The belief was that actually, Dr Bukenya, who had told the media that the government he was serving was full of “mafia”, wanted to be President and he was now under the guise of promoting upland rice constructing a parallel power structure, taking advantage of that fact he is a Muganda and Catholic; two of the most populous groups in Uganda. 

Dr Bukenya’s moment of humiliation came in June 2011, after he had been fired as Vice President when he was sent to Luzira prison after he was charged at the Ant-Corruption Court with superintending over the fraudulent obtaining of luxury cars used to transport dozens of heads of state during the 2007 Commonwealth Heads of Government Meeting (Chogm). 
Although Dr Bukenya had cried upon being remanded to Luzira prison, he later obtained bail, and the charges were subsequently dropped by the Inspector Government of Government (IGG), in a move that was seen to be more political than legal.
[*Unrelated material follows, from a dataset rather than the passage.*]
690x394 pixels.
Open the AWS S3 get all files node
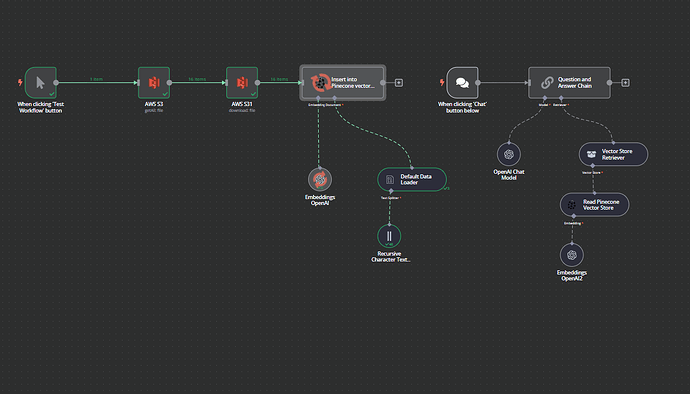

In order to alter the balance of power between the President and the Vice President, Prof Ssempebwa, who headed the Constitutional review commission of the early 2000s, says they had recommended that Uganda should adopt the American system where the Vice President is not appointed but rather he is a running mate. 
“That system means that a president just cannot fire his or her deputy,” Prof Ssempebwa says. “It means they are on the ballots when people are voting them but our recommendations were ignored.”   

What Prof Ssempebwa is suggesting mirrors what Kenya did when following recent constitutional amendments. A Kenyan President cannot just whimsically fire his deputy like the case is in Uganda.  
The Kenyan Constitution gives the National Assembly and the Senate the power to impeach the deputy president. So the president has to work with the country’s two-tier parliamentary system if he or she wants to get rid of his deputy.
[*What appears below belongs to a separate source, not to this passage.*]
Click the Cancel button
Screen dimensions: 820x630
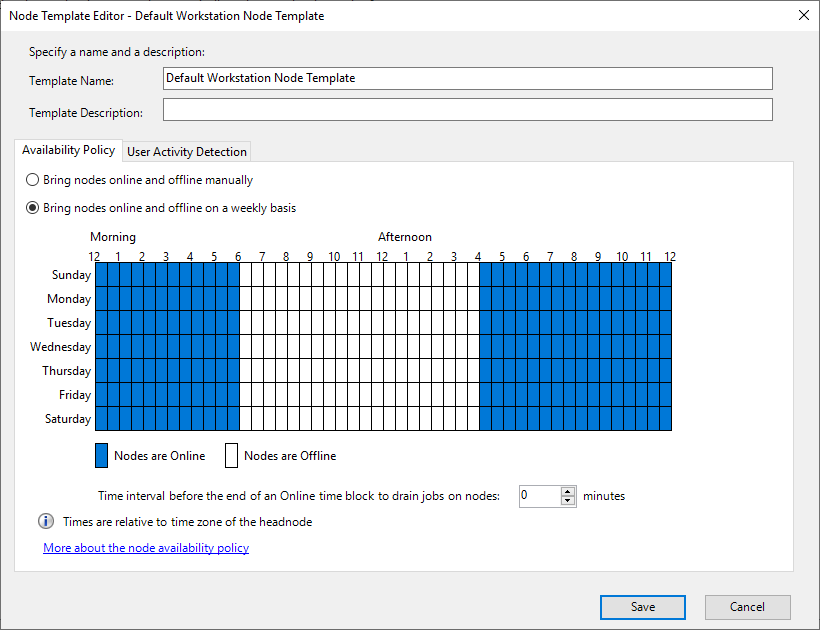(747, 607)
Away from politics, Prof Sabiti Makara, a lecturer at Makerere University’s Department of Political Science and Public Administration, insists that the vice presidency is not appealing because unlike the Speakership, it has no budget. 
“The Vice President is basically under the Office of the President,” Prof Makara says. “He or she does not have any influence. He has to take orders from the President on what to do, but the Speaker has a lot of influence. The office of the Speaker has a big budget.” 
     
According to the Daily Monitor of March 29, 2021, in the Financial Year 2019/2020, the Speaker’s office spent more than Shs3.7b. The exact amount [Shs3.7b] was maintained in the 2020/2021 budget. Apparently, the money is meant for the Speaker’s office and it facilitates Speaker’s travel in-land and abroad, among other commitments.

The law

Essentially, Article 98 of the Constitution, when plainly interpreted, makes the Vice President the second in command of the country, putting him ahead of the Speaker of Parliament and the Chief Justice, a power structure that has the President at the pinnacle. 
“The President shall take precedence over all persons in Uganda, and in descending order, the Vice President, the Speaker and the Chief Justice shall take
precedence over all other persons in Uganda,” Article 92(2) says.
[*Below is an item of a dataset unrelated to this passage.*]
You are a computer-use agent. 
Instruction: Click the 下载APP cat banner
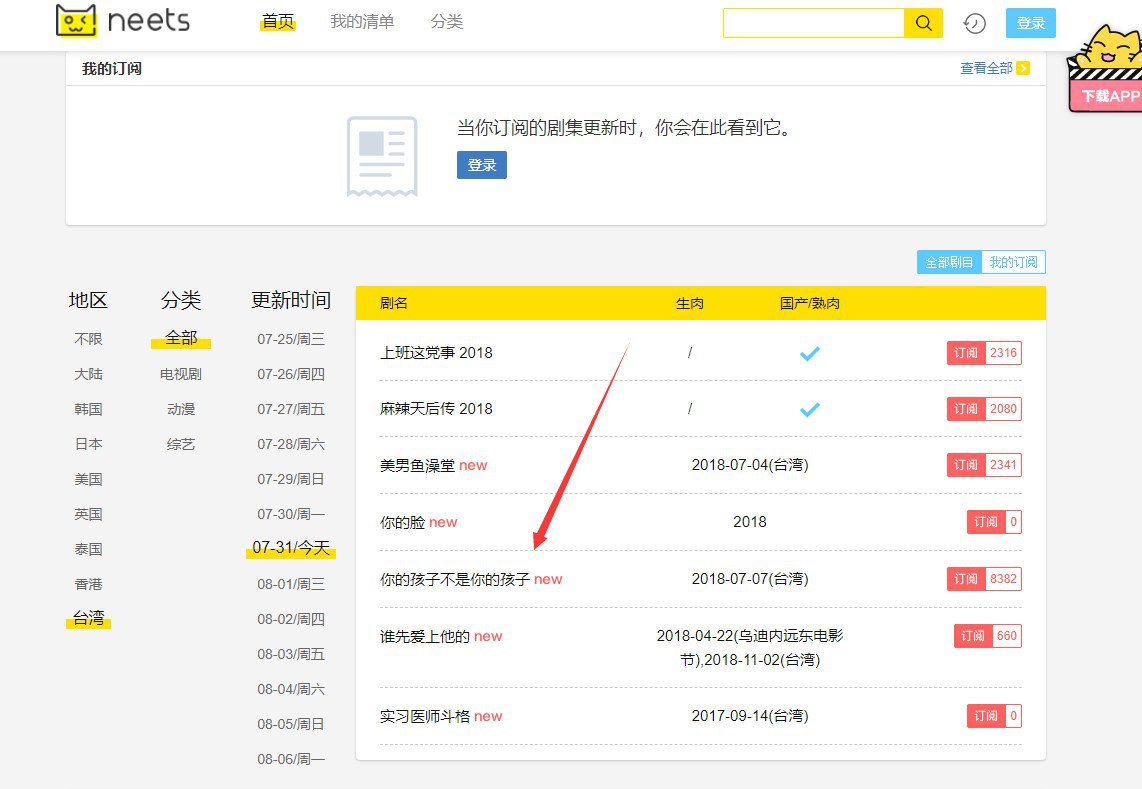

Article 109 (1) also makes the Vice President’s office somehow enticing when it says: “If the President dies, resigns or is removed from office under this Constitution, the Vice President shall assume the office of President until fresh elections are held and the elected President assumes office in accordance with Article 103(8) of this Constitution.”
Section 4 of Article 109 says: “Whenever the President is for any reason unable to perform the functions of the office of President, the Vice President shall perform those functions until the President is able again to perform those functions.”